The message of these parties – that European countries should be wary of cooperation with the European Union since a currency crisis would endanger everyone, that European states ought to worry about opening their borders up to the Middle East and North Africa because for better or worse mass immigration from one place or another leads to violence, and that order is generally preferable to disorder – naturally upset the sensibilities of the paper. The editors call on parties and voters to “counter […] its crude message” rather than “pander” to it. In particular, the paper speaks out against Ms. Marine Le Pen, the leader of France’s National Front. Ms. Le Pen speaks frighteningly of the “Islamification of Europe,” globalization, the “height of barbarity” that was the Holocaust, and does so in an ominous “traditional Catholic overtone.”
These parties have appealed to older voters, which is a little perplexing. If in fact distance from the 20th century numbs us to its horrors, since it’s very easy to oppose ideologies that sound fascist or communist when you were alive to see the camps (or were told about them by your parents), we would expect young people to be drawn to people like Ms. Le Pen if her party really is reminiscent of repressive, intollerant groups. Or perhaps these voters are more concerned about the collapse of Europe than they are neo-fascism?
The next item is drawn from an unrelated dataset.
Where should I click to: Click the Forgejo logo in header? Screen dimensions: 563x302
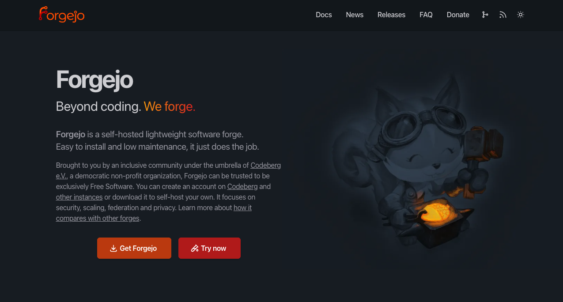(61, 14)
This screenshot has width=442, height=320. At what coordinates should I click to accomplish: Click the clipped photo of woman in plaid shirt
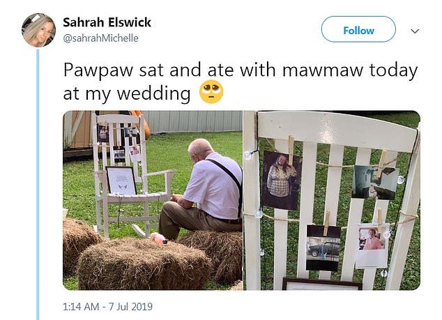(282, 181)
People like Ms. Le Pen are not a revolutionary force, nor a reactionary force, but a conservative force. They are the last vestige of the nation-state; they are its final defenders. They appear to the liberal Economist as bearers of a crude message only because the editors, most of the readers, and the rest of the world have silently abandoned the nation-state as a political idea. Since 1945 and the end of the “height of barbarity” Ms. Le Pen rightfully acknowledges, society has been too exhausted to defend the nation-state – and too frightened of its autonomy to try. In our new political world, human rights and the progression toward world cooperation are the new forms of legitimacy. Ms. Le Pen is a dying breed, an outcast, and at a loss for how to articulate the collapse her constituents have witnessed.